2025 yılının sonuna gelirken asgari ücretin belirlenmesi gündemdeyken, ekonomik şartların ağırlığı emekçiler için büyük bir çıkmaza dönüşmüş durumda. Yükselen ev kiraları, artan pazar ve market giderleri, emekçilerin sırtına daha fazla yük bindirerek 2025 yılını adeta bir hayatta kalma mücadelesine dönüştürdü. Aileler, geçimlerini sağlamak için olağanüstü çaba harcarken çocuklar ve gençler, eğitimlerinden ödün vererek ailelerine katkıda bulunmak adına iş aramak zorunda bırakılıyor. Bu, teknolojinin ve eğitimin altın çağını yaşadığı günümüzde büyük bir kayıp. Gencecik beyinlerin emeği, sigortasız ve güvencesiz koşullarda sömürülüyor, gelecekleri ellerinden alınıyor.
Bu yalnızca ekonomik bir sorun değil, aynı zamanda derin bir sosyal krizin işareti. Anne ve babalar uzun çalışma saatleri nedeniyle birbirlerini göremezken, çocuklar da ebeveynlerinden kopuk büyüyor. Bu kopukluk, aile bağlarını zayıflatarak boşanma oranlarını artırıyor ve toplumun temel yapı taşı olan aileyi tehdit ediyor. Sağlam bir aile yapısı, bir toplumun geleceğini inşa ederken, ekonomik yükler nedeniyle bu yapı maalesef çatırdıyor.
Emekçiler mesleklerini icra ederek geçimlerini sağlamaya çalışıyor, ancak işletmelerin talep ettiği belgeler ve beceriler karşılığında aldıkları ücretler genellikle asgari ücretin biraz üstüne çıkamıyor. Yeni nesil bu koşullar altında mesleklerden uzaklaşıyor; daha kolay para kazanmanın yollarını aramaya yöneliyor. Bu, yalnızca bireyleri değil, uzun vadede toplumsal üretkenliği ve iş gücü niteliğini de tehlikeye atan bir süreçtir.

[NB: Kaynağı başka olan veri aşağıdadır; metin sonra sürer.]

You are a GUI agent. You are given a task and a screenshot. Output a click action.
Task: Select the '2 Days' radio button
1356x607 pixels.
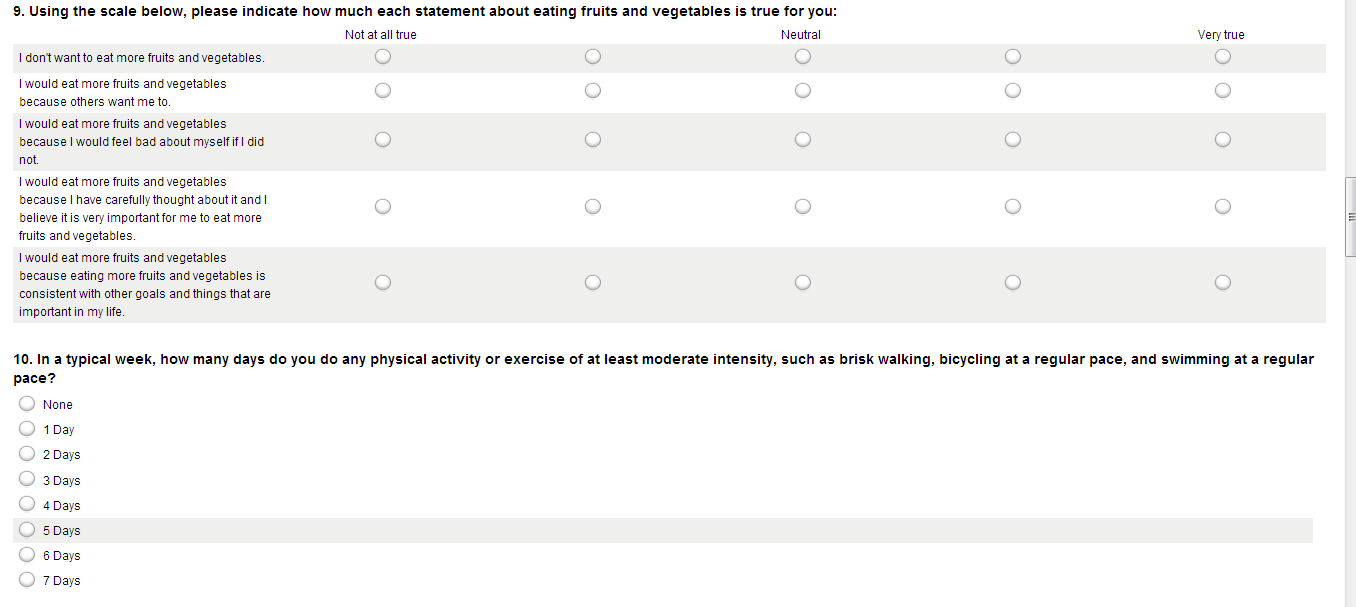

Özellikle turizm sektörü, bu durumun en net görüldüğü alanlardan biri. Otellerde görev yapan teknik servis çalışanları, düşük maaşlar nedeniyle ya memleketlerine dönüyor ya da daha az riskli işlere yöneliyor. Bu sorun karşısında başka ülkelerden personel getirme planları yapan yöneticiler, sezon boyunca kendilerini ayakta tutan emekçileri göz ardı ediyor. Oysa başarıya giden yol, çalışanlara hak ettikleri değeri vermekten geçer. Çalışanlarına güvenen ve onları destekleyen işletmeler, yalnızca aidiyet duygusunu güçlendirmekle kalmaz, aynı zamanda daha verimli ve başarılı bir sezon geçirir.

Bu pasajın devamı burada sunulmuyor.